Instructions for the task: How many lines in the listing below contain the word "location"? Reply with the number alone.

══ Record list

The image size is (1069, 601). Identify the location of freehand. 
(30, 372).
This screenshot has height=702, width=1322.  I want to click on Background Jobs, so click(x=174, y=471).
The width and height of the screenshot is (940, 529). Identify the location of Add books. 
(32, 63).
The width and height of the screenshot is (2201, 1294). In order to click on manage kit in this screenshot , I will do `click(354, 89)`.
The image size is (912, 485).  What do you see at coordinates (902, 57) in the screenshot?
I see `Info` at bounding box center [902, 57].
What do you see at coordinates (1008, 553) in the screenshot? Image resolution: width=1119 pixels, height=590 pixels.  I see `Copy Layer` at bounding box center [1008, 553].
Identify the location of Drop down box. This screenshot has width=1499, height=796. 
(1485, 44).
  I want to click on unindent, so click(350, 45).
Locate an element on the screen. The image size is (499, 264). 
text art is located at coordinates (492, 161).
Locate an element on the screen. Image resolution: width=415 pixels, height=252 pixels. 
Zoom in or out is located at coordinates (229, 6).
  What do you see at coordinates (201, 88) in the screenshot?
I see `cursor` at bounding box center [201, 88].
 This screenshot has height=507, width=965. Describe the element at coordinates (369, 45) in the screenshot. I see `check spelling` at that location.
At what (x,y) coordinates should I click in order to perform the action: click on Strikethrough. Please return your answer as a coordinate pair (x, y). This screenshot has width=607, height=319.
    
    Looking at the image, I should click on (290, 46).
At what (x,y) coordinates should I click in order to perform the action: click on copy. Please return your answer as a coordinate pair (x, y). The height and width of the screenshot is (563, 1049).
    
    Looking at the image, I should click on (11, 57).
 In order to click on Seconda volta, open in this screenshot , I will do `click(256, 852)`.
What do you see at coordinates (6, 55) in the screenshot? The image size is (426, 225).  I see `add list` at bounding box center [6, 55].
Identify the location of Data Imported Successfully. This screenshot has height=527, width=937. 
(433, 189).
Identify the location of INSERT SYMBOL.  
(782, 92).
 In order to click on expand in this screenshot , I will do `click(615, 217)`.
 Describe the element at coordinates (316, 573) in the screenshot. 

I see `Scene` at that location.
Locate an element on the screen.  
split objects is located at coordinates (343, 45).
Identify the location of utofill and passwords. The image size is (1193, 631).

════

Result for this task: 8